Do lado de cá da fronteira, grupos criminosos têm mantido estoques abarrotados para colocação no mercado nos mais variados cantos do Brasil. No fim de setembro, por exemplo, uma ação integrada entre a PF e a Polícia Militar (PM) do Paraná chegou a um depósito ilegal que ficava bem próximo à Ponte Internacional da Amizade, em Foz do Iguaçu (PR), na fronteira com o Paraguai.

As equipes chegaram ao endereço após uma denúncia anônima. No depósito estavam 25 toneladas de alho e 3 toneladas de uvas passas, segundo a PF, tudo sem documentação fiscal ou fitossanitária. Uma pessoa foi presa em flagrante. Apreensões como esta estão cada vez mais comuns. “Os produtos alimentícios estrangeiros contrabandeados não possuem certificados fitossanitários, não tendo assim a garantia de qualidade nem a obediência às normas de higiene e saúde”, destacou a PF.

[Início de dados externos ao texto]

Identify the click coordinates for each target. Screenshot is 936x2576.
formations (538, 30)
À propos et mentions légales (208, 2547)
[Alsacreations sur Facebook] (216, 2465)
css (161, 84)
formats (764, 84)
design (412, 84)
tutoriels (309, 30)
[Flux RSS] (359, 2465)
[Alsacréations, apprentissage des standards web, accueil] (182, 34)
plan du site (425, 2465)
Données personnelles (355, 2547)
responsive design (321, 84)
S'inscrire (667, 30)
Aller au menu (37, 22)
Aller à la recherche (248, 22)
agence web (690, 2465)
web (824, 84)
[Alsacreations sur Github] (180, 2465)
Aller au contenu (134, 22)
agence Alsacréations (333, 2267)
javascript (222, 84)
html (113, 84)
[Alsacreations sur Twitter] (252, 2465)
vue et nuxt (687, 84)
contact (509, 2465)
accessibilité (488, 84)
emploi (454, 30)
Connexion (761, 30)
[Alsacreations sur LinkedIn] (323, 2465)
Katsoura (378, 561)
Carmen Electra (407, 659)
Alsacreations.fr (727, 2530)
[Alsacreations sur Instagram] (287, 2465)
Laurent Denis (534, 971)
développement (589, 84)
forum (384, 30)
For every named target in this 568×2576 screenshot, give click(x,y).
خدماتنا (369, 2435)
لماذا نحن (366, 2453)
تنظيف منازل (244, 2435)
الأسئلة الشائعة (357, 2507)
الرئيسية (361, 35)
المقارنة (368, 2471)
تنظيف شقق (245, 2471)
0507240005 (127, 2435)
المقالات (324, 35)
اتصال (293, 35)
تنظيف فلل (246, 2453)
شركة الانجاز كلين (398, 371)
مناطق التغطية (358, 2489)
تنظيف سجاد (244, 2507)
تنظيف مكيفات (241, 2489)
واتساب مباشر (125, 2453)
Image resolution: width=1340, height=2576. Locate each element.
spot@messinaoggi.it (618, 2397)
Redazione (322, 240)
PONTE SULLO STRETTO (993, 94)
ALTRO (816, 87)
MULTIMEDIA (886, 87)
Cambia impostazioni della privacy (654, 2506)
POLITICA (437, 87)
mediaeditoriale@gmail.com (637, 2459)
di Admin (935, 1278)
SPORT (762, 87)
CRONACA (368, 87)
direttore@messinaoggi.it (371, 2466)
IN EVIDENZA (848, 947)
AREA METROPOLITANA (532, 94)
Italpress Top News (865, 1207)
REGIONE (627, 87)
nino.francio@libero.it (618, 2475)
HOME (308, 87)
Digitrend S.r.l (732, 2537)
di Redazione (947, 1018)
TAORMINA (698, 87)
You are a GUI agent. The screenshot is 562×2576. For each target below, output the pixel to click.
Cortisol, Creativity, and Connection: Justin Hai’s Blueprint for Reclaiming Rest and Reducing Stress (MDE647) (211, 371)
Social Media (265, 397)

Poucos dias antes, a PF prendeu dois homens e apreendeu duas vans carregadas com 3 toneladas de cebola. Novamente, produtos in natura trazidos ilegalmente da Argentina. Essa apreensão ocorreu em fiscalização de rotina realizada na região da Ponte Internacional Tancredo Neves, que liga o Brasil à Argentina, entre as cidades de Foz do Iguaçu e Porto Iguaçu. “A norma brasileira exige que toda importação de vegetais independentemente da quantidade importada, do uso proposto, destinada ou não à comercialização e se importada por pessoa física ou jurídica deverá estar acompanhada de certificado fitossanitário emitido pelo órgão responsável do país de origem. Desse modo, a ausência de tal documento torna proibida a internalização da mercadoria”, completou a PF.

Quadrilhas que praticam contrabando de alimentos atuam com esquema e hierarquia

O avanço das quadrilhas revela um mercado extremamente lucrativo e evidencia grupos que, ao se especializarem no segmento, passaram a atuar como grande esquema criminoso. O alho argentino, por exemplo, pode custar menos da metade do preço do produto brasileiro. Os queijos podem custar um terço dos valores pagos no Brasil. A carne chega a custar menos da metade da nacional, nos chamados cortes nobres.

No caminho contrário, de entrada na Argentina por Foz do Iguaçu, há um registro da identidade de todas as pessoas, com a necessidade da apresentação de documento, informação sobre o destino e o período estimado de permanência. Na aduana brasileira não há controle rígido nem necessidade de apresentação de documentos ou identificação.

Ao identificar, no entanto, o avanço desenfreado deste tipo de crime, ações de enfrentamento se tornaram mais frequentes na região. No fim de julho, durante uma etapa da operação de repressão ao contrabando e descaminho de mercadorias estrangeiras de origem argentina, duas pessoas foram presas em flagrante com van carregada com alho, totalizando cerca de 4,2 toneladas. “A ação faz parte de um planejamento estratégico operacional de intensificar a fiscalização na aduana e reprimir a entrada de produtos estrangeiros sem a devida documentação legal que garantem a qualidade e minimizam o risco à saúde pública”, relatou a PF.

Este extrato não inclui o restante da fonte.